|Title||Automated ice-water classification using dual polarization SAR satellite imagery|
|Publication Type||Journal Article|
|Year of Publication||2014|
|Authors||Leigh, S., Z. Wang, and D. A. Clausi|
|Journal||IEEE Transactions on Geoscience and Remote Sensing|
|Keywords||Classification, grey-level co-occurerence matrix (GLCM), IRGS, RADARSAT-2, sea ice, support vector machine (SVM), synthetic aperture radar (SAR)|
Mapping ice and open water in ocean bodies is important for numerous purposes including environmental analysis and ship navigation.
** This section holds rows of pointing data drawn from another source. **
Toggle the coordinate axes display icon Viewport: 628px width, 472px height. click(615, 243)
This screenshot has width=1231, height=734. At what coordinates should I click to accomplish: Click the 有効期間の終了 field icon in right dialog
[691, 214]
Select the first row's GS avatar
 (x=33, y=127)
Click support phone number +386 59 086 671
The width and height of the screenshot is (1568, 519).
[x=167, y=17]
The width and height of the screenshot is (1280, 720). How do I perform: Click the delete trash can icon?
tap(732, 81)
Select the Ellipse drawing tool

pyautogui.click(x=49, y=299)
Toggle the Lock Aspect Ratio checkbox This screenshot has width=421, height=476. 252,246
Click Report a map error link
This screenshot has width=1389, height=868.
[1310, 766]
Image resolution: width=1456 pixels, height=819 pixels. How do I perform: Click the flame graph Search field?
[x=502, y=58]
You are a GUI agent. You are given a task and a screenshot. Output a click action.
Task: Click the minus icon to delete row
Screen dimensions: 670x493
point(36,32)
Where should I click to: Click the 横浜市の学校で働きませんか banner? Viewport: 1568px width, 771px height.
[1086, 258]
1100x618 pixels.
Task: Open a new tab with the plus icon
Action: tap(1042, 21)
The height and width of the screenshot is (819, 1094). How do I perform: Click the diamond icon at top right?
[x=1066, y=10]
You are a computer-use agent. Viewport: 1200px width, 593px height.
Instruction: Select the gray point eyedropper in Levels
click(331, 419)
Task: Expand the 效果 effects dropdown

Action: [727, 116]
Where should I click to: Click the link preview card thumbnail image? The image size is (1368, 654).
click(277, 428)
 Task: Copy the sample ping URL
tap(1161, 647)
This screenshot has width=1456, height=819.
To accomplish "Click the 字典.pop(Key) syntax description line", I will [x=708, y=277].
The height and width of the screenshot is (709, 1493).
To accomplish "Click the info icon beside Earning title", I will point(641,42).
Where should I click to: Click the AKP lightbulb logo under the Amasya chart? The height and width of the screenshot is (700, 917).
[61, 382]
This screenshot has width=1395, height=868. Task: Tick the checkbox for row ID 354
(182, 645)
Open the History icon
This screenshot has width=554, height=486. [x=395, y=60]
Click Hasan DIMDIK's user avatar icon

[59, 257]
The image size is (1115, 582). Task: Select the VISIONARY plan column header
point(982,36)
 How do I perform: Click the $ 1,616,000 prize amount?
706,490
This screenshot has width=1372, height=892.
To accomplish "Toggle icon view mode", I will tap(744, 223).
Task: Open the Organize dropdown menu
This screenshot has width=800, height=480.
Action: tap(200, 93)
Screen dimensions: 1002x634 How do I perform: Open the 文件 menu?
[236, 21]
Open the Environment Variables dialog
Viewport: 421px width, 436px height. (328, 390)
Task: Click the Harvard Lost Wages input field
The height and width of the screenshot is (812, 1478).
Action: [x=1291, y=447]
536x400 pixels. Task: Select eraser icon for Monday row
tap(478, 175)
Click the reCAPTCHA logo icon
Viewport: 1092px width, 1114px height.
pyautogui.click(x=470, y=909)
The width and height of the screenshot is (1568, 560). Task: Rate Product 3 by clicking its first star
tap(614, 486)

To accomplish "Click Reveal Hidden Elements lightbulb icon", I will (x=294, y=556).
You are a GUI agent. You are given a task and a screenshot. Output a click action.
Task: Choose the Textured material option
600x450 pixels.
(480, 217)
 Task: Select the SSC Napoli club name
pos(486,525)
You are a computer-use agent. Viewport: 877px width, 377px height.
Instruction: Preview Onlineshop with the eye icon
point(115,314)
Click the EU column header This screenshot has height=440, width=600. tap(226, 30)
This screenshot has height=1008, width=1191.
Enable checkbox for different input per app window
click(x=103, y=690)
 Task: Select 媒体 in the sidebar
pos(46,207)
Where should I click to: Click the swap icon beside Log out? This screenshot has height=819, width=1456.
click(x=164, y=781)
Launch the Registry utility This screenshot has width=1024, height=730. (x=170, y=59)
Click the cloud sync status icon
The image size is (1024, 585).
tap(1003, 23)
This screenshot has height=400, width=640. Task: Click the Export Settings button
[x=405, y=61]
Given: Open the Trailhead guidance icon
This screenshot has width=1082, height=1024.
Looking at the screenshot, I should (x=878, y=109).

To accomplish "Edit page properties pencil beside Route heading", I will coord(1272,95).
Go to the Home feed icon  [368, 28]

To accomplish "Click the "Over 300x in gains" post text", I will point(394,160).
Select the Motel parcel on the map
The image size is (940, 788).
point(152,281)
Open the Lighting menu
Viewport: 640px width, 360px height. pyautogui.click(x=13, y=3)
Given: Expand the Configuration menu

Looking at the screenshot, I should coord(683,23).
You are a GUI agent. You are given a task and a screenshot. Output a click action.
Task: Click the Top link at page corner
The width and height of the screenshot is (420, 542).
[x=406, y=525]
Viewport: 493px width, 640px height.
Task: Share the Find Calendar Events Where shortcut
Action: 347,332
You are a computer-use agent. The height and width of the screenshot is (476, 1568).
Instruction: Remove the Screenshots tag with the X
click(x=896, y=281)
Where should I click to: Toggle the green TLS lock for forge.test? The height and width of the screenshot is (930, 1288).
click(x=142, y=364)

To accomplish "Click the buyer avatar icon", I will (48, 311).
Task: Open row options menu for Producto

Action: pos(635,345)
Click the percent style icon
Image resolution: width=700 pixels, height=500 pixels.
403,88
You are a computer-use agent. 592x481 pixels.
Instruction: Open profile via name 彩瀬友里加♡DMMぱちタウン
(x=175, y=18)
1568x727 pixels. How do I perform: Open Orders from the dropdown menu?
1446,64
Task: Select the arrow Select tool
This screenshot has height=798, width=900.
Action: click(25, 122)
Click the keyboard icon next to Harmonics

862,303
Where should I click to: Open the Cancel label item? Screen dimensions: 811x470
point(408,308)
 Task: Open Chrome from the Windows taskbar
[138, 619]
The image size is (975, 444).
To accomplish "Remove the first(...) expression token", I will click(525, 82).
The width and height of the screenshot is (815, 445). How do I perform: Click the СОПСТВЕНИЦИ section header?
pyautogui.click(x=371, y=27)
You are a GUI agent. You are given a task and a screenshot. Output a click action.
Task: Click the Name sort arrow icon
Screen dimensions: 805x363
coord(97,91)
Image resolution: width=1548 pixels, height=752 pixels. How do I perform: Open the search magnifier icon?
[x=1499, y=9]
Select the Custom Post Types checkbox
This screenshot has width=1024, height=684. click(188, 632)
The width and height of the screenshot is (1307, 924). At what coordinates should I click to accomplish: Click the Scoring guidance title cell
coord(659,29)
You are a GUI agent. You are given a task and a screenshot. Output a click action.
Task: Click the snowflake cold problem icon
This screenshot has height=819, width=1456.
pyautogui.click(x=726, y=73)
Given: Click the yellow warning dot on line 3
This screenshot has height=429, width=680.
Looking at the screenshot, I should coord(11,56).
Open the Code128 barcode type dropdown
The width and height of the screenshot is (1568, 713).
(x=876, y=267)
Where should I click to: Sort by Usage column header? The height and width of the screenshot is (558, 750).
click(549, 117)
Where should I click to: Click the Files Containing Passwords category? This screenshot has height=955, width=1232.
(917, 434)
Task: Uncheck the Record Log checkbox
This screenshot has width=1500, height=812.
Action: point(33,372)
The Canadian Ice Service (CIS) has stipulated a need for an automated ice-water discrimination algorithm using dual polarization images produced by RADARSAT-2. Automated methods can provide mappings in larger volumes, with more consistency, and in finer resolutions that are otherwise impractical to generate. We have developed such an automated ice-water discrimination system called MAGIC. First, the HV (horizontal transmit polarization, vertical receive polarization) scene is classified using the “glocal” method, a hierarchical region-based classification method based on the published iterative region growing using semantics (IRGS) algorithm. Second, a pixel-based support vector machine (SVM) using a nonlinear radial basis function kernel classification is performed exploiting synthetic aperture radar grey-level co-occurrence texture and backscatter features. Finally, the IRGS and SVM classification results are combined using the IRGS approach but with a modified energy function to accommodate the SVM pixel-based information. The combined classifier was tested on 20 ground truthed dual polarization RADARSAT-2 scenes of the Beaufort Sea containing a variety of ice types and water patterns across melt, summer, and freeze-up periods. The average leave-one-out classification accuracy with respect to these ground truths is 96.42% with a minimum of 89.95% for one scene. The MAGIC system is now under consideration by CIS for operational use.